Challenge: Return, unchanged, everything in the listing from the line containing "750x457 pixels. Task: Open" down to the line containing "This screenshot has height=864, width=1218.", including both of those lines.

::::::::::

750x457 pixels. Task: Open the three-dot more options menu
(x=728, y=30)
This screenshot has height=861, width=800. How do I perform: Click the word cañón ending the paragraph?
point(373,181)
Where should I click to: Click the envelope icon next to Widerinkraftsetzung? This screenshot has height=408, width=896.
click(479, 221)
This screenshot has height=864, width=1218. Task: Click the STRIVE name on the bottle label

::::::::::

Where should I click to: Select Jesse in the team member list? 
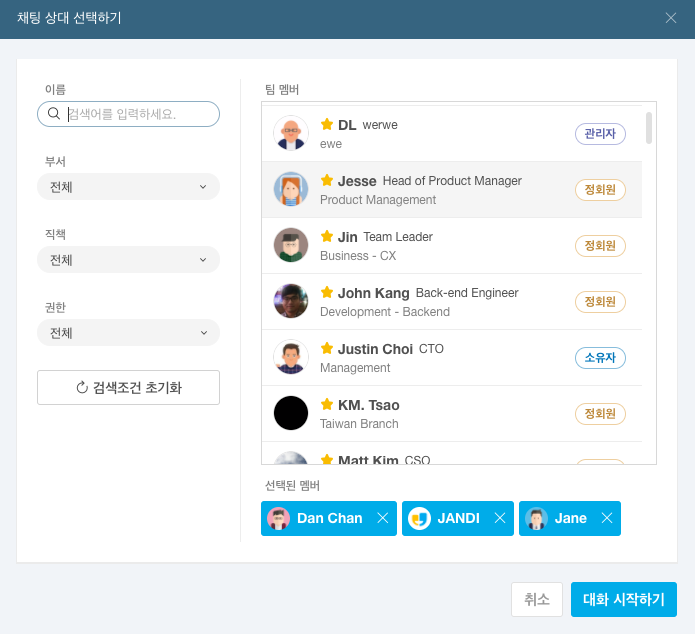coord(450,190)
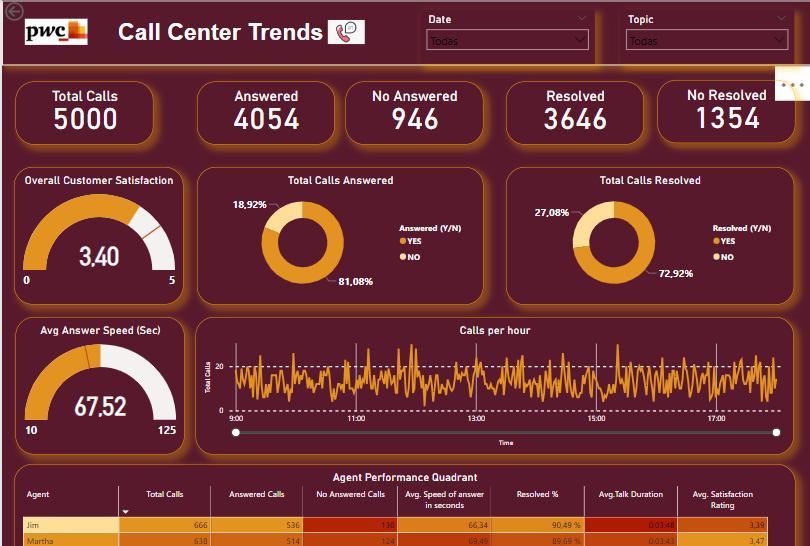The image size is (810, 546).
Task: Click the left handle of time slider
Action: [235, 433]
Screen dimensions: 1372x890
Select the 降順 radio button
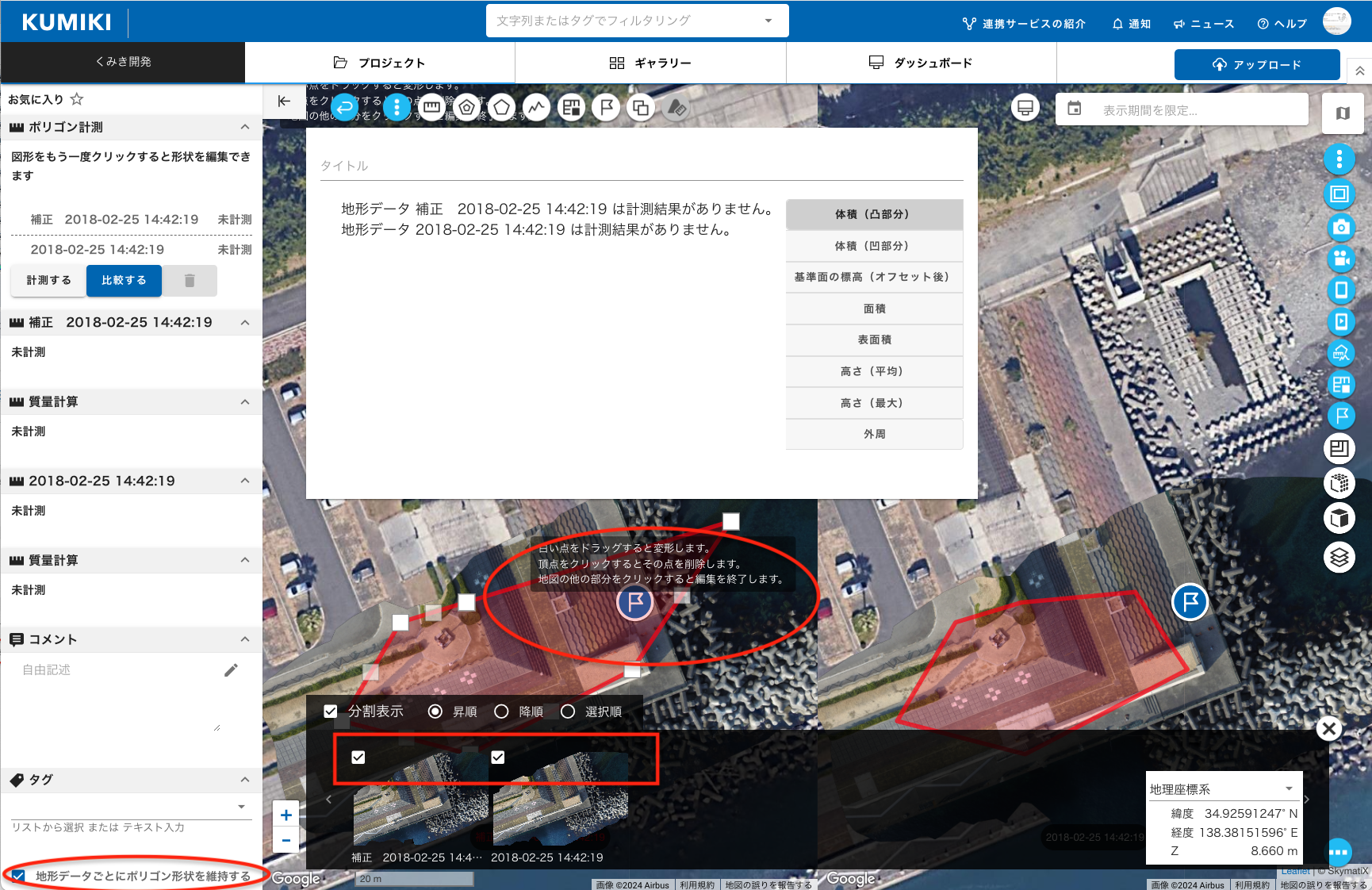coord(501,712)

::::::::::

Task answer:
750x457 pixels. Task: Open the three-dot more options menu
(x=728, y=30)
This screenshot has height=861, width=800. How do I perform: Click the word cañón ending the paragraph?
point(373,181)
Where should I click to: Click the envelope icon next to Widerinkraftsetzung? This screenshot has height=408, width=896.
click(479, 221)
This screenshot has height=864, width=1218. Task: Click the STRIVE name on the bottle label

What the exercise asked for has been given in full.